When talking about BS, one does not mean that which English-speakers regard as bunk or rubbish, but rather the contrary: It is faith in a product that does not yet exist. This steadfast devotion should not be confused with contemplating a mural. That is not BS, but a BM.

EW is not to be confused with “ewwww,” hence not necessarily meant as an expression of disgust - or even a synonym. This has no relation to an EWI which I sometimes breath into for my VSL.

HZ is not an ancient symbol, despite what SF claimed for a year. However, HZ does verge on being a religious cult around here. Actually, it makes me think of the film director Werner Herzog. No disrespect to that other guy.

CineSamples. Not “Sinning” Samples as I mistook this Daniel guy to say in a video. My bad. 

And then there are obvious things that have clear meaning, but which still visually trip me up in a post:

K4 or K5 - Always reminds me of my previous teaching job at a K-8. 

PT - What I’ve been looking for since quitting the K-8 FT job. 

LPX - An oversized classic vinyl disc. The actual icon, now that I think about it. 

C7 - Invokes images of leaders from developing nations at a summit (yes, I know…).

DP - After fifteen years as Domestic Partners,” finally married last month! 

SC - Not postal-speak for the U.S. state where my brother lives. 

LASS - No longer a gender-specific term. 

I meant no disrespect to any of the above, BTW, meaning, “by the way” (not Berlin, Winds, or Teldex). I also apologize for omitting anyone. All in fun. 

G


----------



## RiffWraith (Nov 30, 2013)

Brilliant! Post of the year. You get a big ^5 from me

Especially loved, _CineSamples. Not “Sinning” Samples as I mistook this Daniel guy to say in a video. _ :lol:

Can we make this a sticky? :!: o-[][]-o


----------



## gpax (Nov 30, 2013)

Sure on the sticky - how do I do that? 

g


----------



## Hannes_F (Dec 1, 2013)

Sticky-ed (temporarily at least).

Reason: This brilliant post might be very useful for newcomers. But actually only if the abbreviations are being explained - some of them below:

When someone says SF, they are not actually referring to San Francisco or the SF Bay Area where I live.
*SF: Spitfire*
formerly was: Sound Fonts (in the last century)

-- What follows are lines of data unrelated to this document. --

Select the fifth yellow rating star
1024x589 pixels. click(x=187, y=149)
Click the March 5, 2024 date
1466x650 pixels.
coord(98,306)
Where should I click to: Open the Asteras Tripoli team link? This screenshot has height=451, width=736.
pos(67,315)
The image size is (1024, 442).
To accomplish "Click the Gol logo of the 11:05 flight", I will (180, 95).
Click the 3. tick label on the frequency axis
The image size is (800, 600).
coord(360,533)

OT no longer means that a discussion has wandered away from its original topic, even though that seems to happen a lot in these forums.
*OT: Orchestral Tools*

When talking about BS, one does not mean that which English-speakers regard as bunk or rubbish, but rather the contrary: It is faith in a product that does not yet exist. This steadfast devotion should not be confused with contemplating a mural. That is not BS, but a BM.
*BS: Berlin Strings*
*BM: Spitfire British Modular series* 

EW is not to be confused with “ewwww,” hence not necessarily meant as an expression of disgust - or even a synonym. This has no relation to an EWI which I sometimes breath into for my VSL.
*EW: East West*
*VSl: Vienna Symphonic Library*

HZ is not an ancient symbol, despite what SF claimed for a year. However, HZ does verge on being a religious cult around here. Actually, it makes me think of the film director Werner Herzog. No disrespect to that other guy.
*HZ: Hans Zimmer*

CineSamples. Not “Sinning” Samples as I mistook this Daniel guy to say in a video. My bad.

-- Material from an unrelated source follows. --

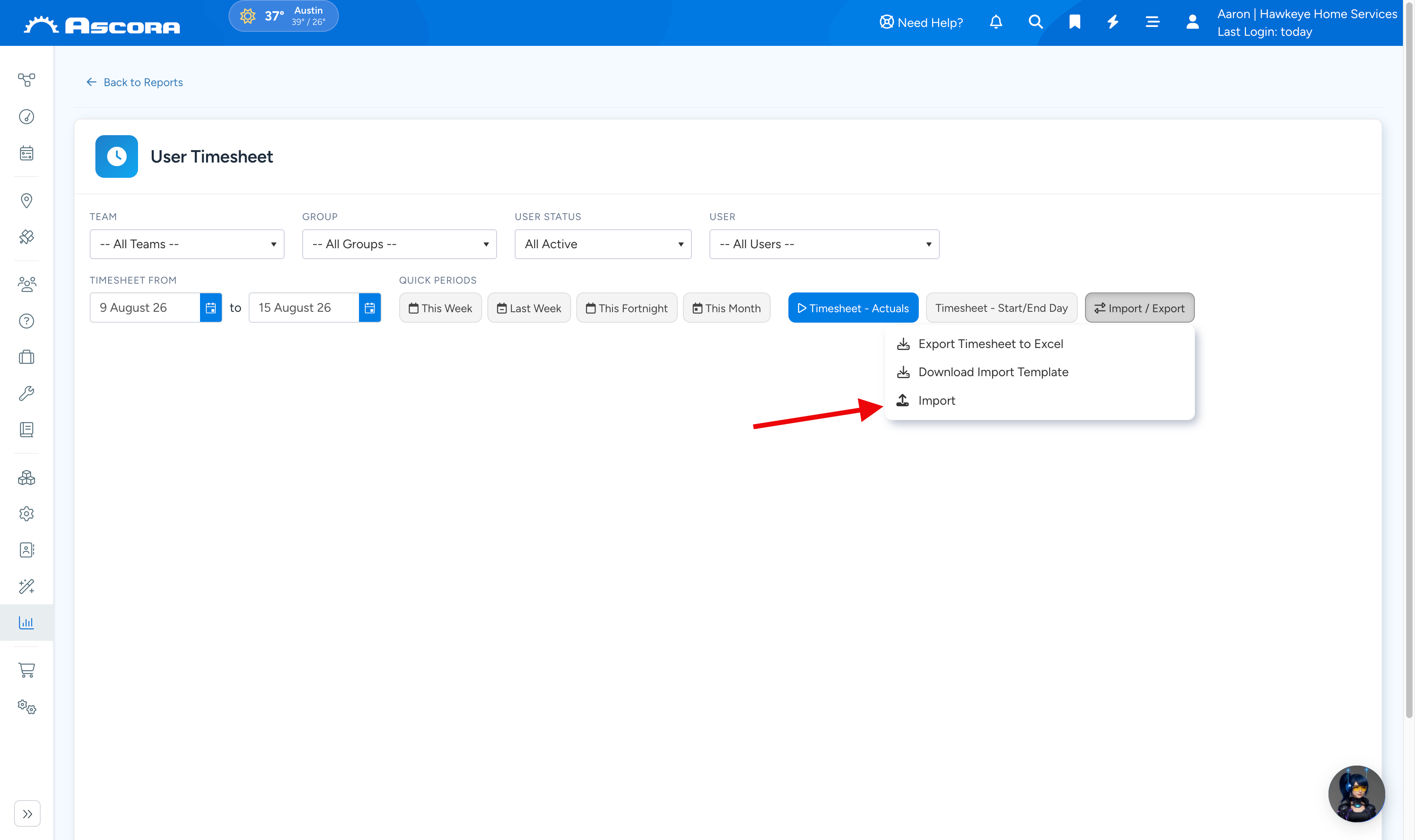This screenshot has height=840, width=1415.
Task: Select Download Import Template option
Action: click(993, 372)
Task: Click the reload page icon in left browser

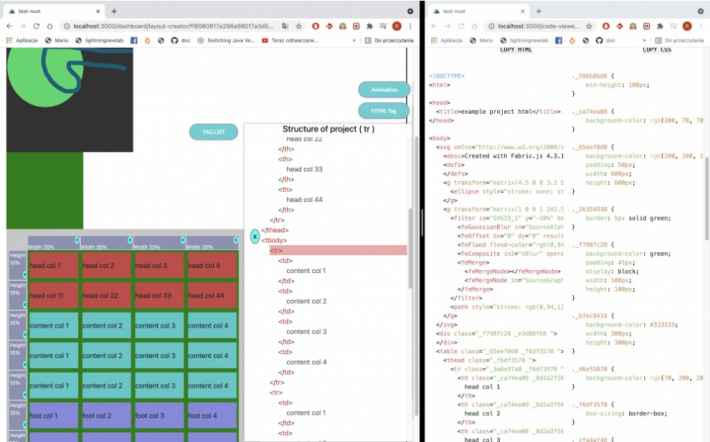Action: (x=39, y=25)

K4 or K5 - Always reminds me of my previous teaching job at a K-8.
*K5: Native Instruments Kontakt 5*

PT - What I’ve been looking for since quitting the K-8 FT job.
*PT: Pro Tools*

LPX - An oversized classic vinyl disc. The actual icon, now that I think about it.
*LPX: Lexicon reverb vst*

C7 - Invokes images of leaders from developing nations at a summit (yes, I know…).
*C7: Cubase 7*

DP - After fifteen years as Domestic Partners,” finally married last month!
*DP: Digital Performer*

SC - Not postal-speak for the U.S. state where my brother lives.

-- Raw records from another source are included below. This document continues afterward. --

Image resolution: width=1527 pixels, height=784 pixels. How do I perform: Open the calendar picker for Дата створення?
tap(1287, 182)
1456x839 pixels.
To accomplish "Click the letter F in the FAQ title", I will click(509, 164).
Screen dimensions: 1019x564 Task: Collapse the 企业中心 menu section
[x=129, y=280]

LASS - No longer a gender-specific term.
*LASS: LA scoring strings*


----------



## Daryl (Dec 1, 2013)

I've always taken DP to mean something else entirely. :oops: 

D


----------



## syashdown (Dec 1, 2013)

Hannes_F @ Sun Dec 01 said:


> When someone says SF, they are not actually referring to San Francisco or the SF Bay Area where I live.
> *SF: Sound Fonts*
> ( + ... ?)



I'm pretty sure SF meant Spitfire, hence:



> "HZ is not an ancient symbol, despite what SF claimed for a year. However, HZ does verge on being a religious cult around here. Actually, it makes me think of the film director Werner Herzog. No disrespect to that other guy."


----------



## Hannes_F (Dec 1, 2013)

@syashdown: yesofcourse. How could I ... corrected, thanks.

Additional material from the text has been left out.